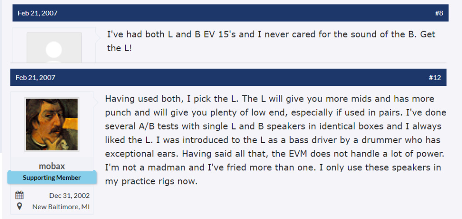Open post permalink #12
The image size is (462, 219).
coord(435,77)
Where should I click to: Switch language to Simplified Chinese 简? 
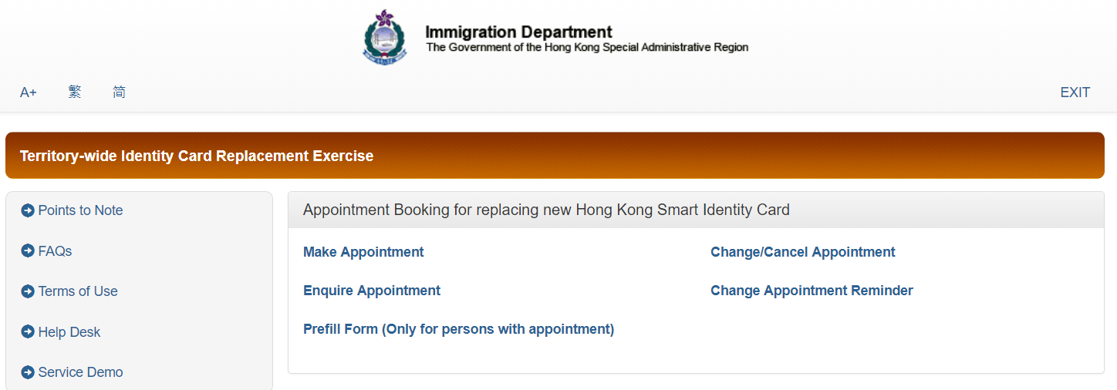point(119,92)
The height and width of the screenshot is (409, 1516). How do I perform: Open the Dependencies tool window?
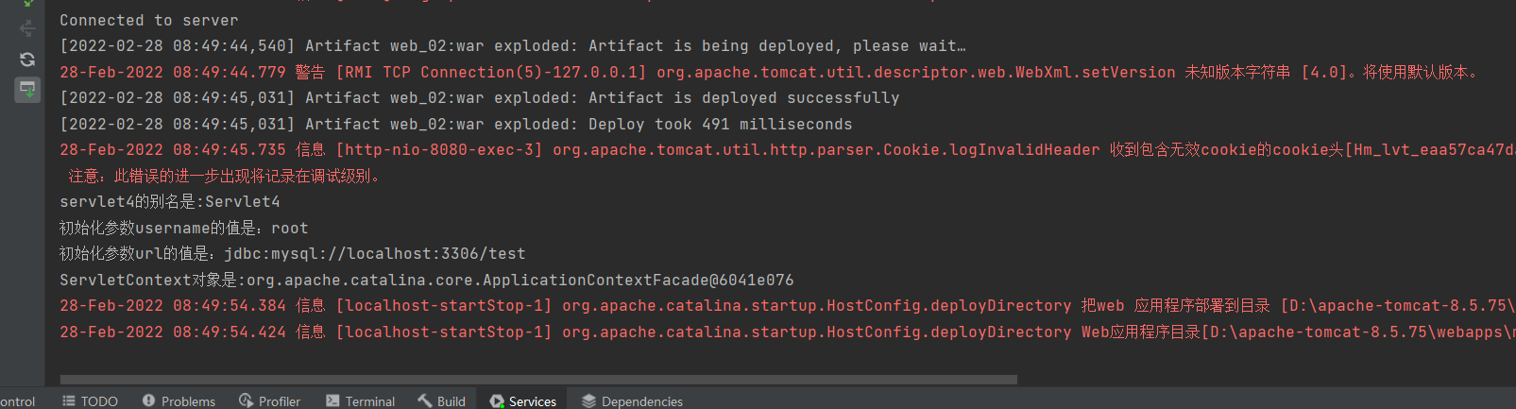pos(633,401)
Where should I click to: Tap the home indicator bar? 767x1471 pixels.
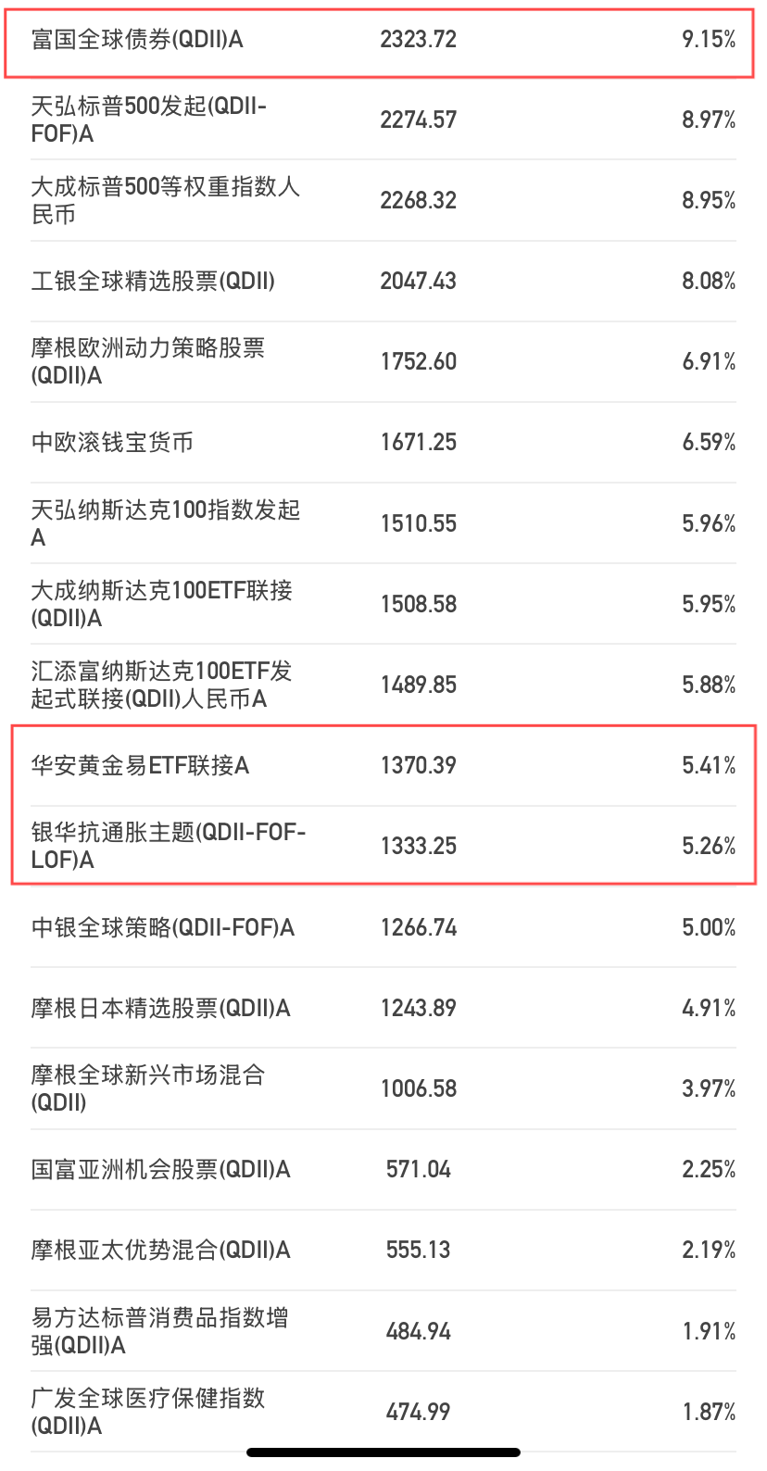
* * *
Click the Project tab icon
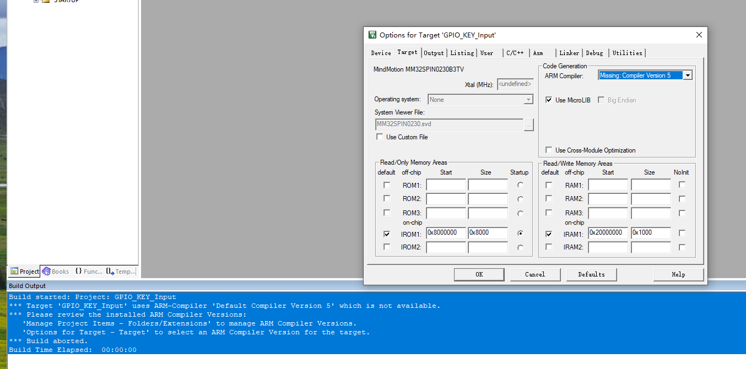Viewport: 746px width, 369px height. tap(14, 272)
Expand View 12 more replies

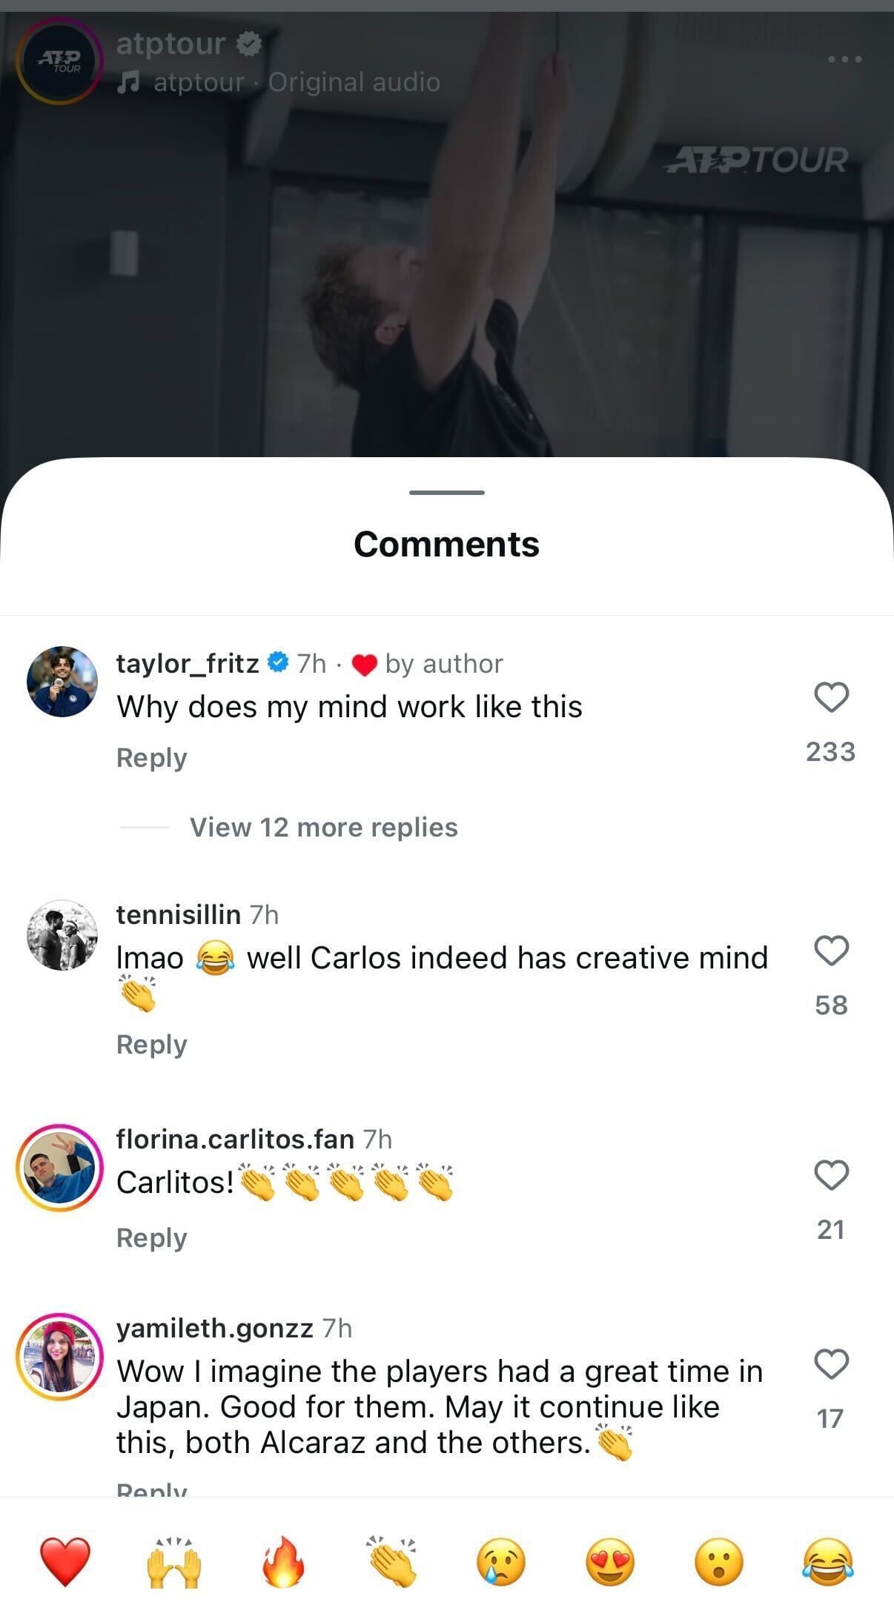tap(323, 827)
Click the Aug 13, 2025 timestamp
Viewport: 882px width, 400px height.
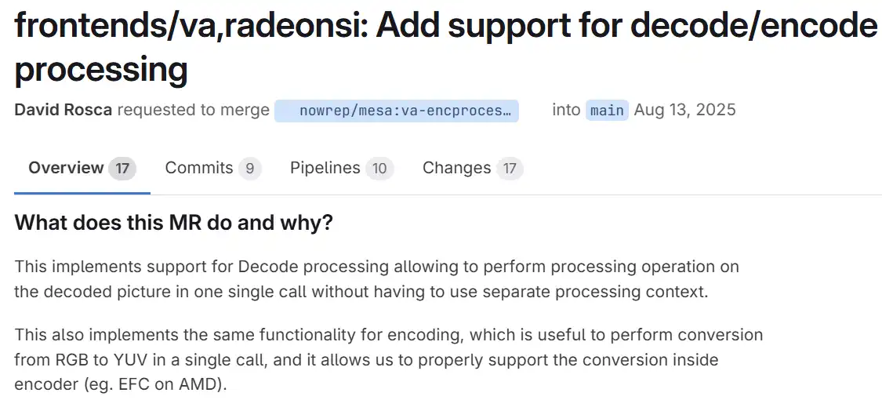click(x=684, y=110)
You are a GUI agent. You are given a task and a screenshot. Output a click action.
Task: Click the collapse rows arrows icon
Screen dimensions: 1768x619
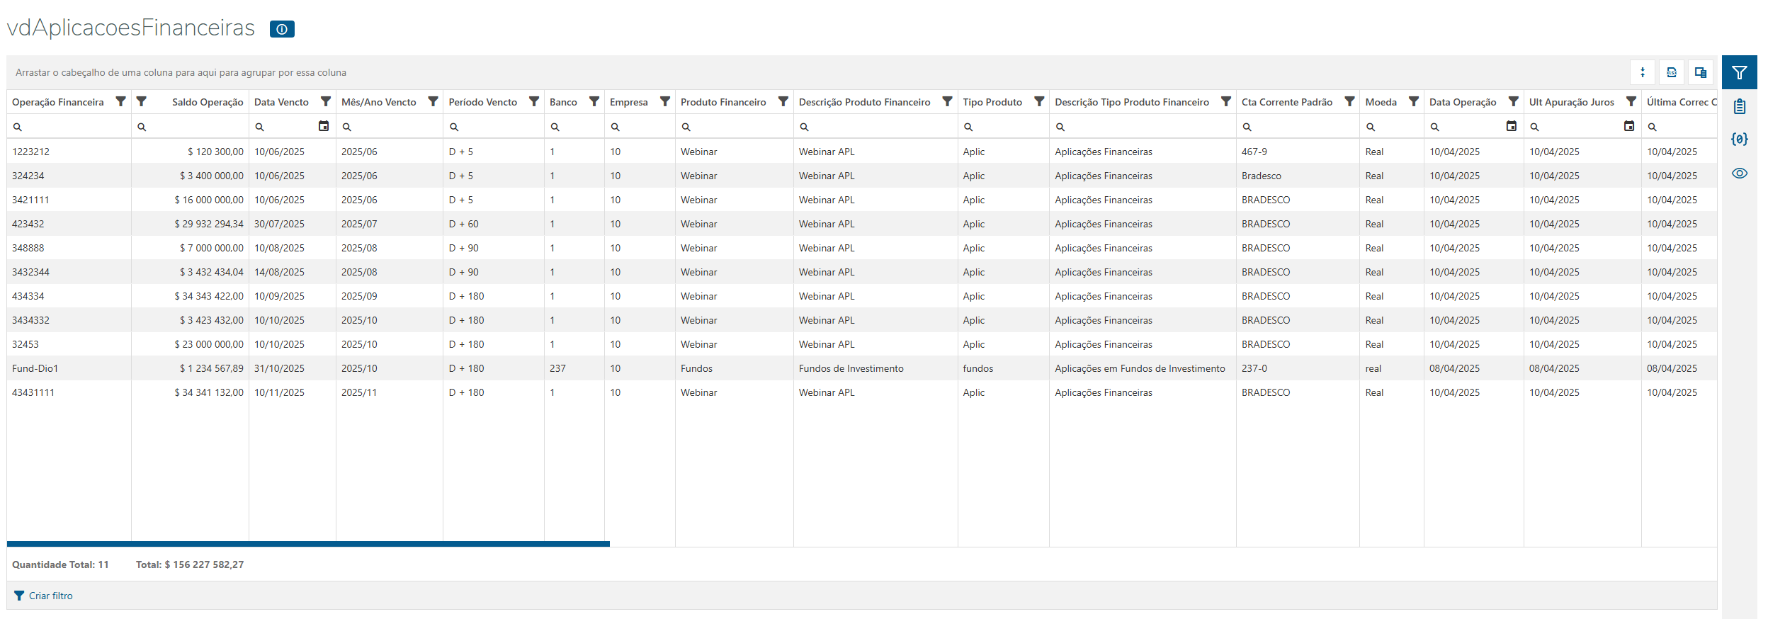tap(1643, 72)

# Aim of the exercise
Copy out exactly the material that runs from the line with "The height and" to the line with "Where should I click to: Tap", ends included, and leave the pictures behind.

# Task answer
The height and width of the screenshot is (409, 1516). How do I perform: Open the Dependencies tool window?
pos(633,401)
Where should I click to: Tap the home indicator bar? 767x1471 pixels.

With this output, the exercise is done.